* **Task prompt**
Please write out everything in the Ha Ha Tonka profile from "ON THE TUBES: MySpace, Web" down to "make it angry." again, swapping "Bloodshot" for "Merge".

Missouri:
Ha Ha Tonka
CITY: Springfield
SONGS THAT GOT US: “Caney Mountain,” “St. Nick on the Fourth in a Fervor”
ON THE TUBES: MySpace, Web site, Facebook, YouTube
RECORD LABEL: Bloodshot
WHY THEM? I’m sure someone still loves you, Someone Still Loves You Boris Yeltsin, but we’ve moved on to Ha Ha Tonka. Over the course of a heavy year of touring the country, they’ve refined their mix of sunlit bluegrass, or-nery indie-punk, and Smoky Mountain folk resulting in the lovely new Novel Sounds of the Nouveau South. Imagine Wilco’s most tolerable moments brought to life with the beer-tilting kicks of Kings of Leon — now jab it with a hickory stick and make it angry.

Stored data:
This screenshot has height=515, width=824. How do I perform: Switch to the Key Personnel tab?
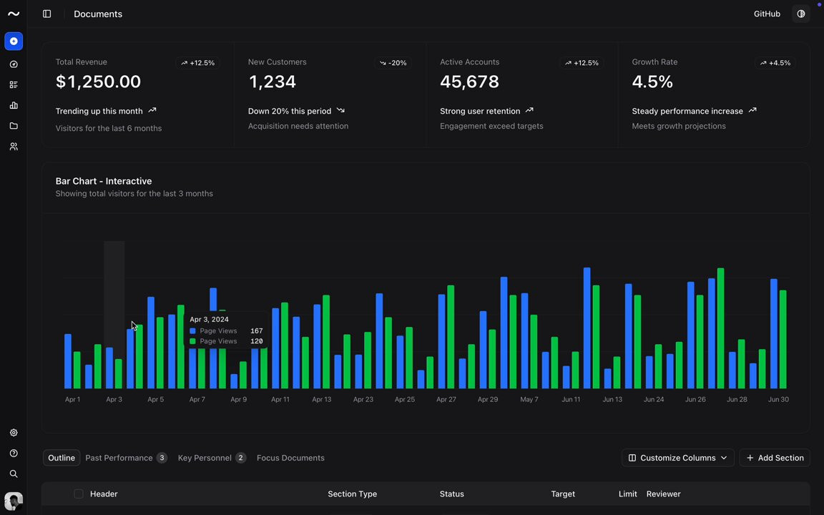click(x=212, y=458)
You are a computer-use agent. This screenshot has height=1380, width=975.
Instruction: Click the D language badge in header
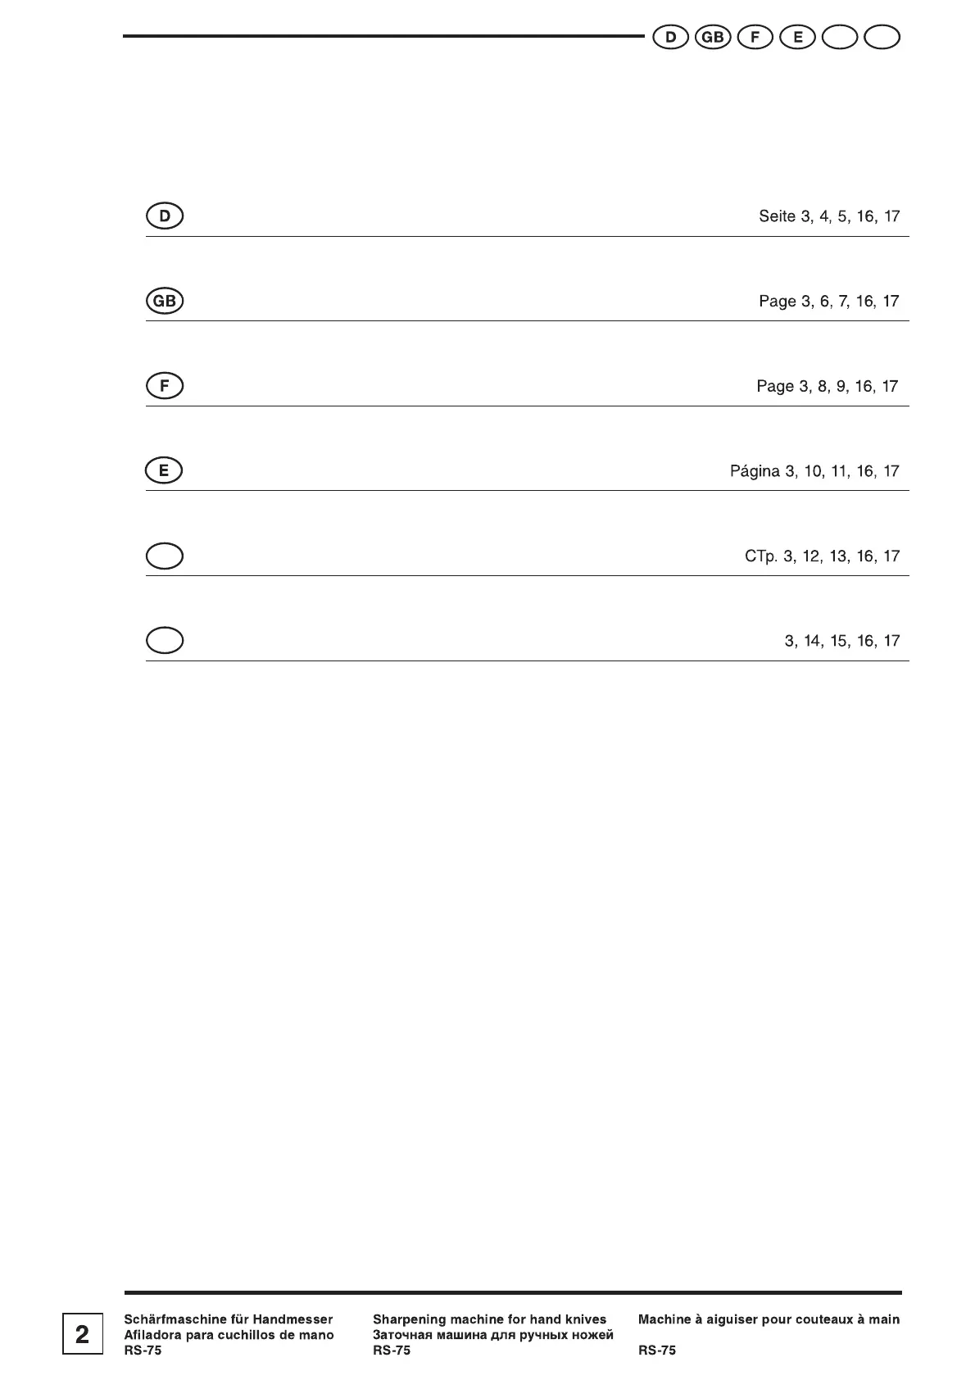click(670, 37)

* **Response to the exercise**
ON THE TUBES: MySpace, Web site, Facebook, YouTube
RECORD LABEL: Merge
WHY THEM? I’m sure someone still loves you, Someone Still Loves You Boris Yeltsin, but we’ve moved on to Ha Ha Tonka. Over the course of a heavy year of touring the country, they’ve refined their mix of sunlit bluegrass, or-nery indie-punk, and Smoky Mountain folk resulting in the lovely new Novel Sounds of the Nouveau South. Imagine Wilco’s most tolerable moments brought to life with the beer-tilting kicks of Kings of Leon — now jab it with a hickory stick and make it angry.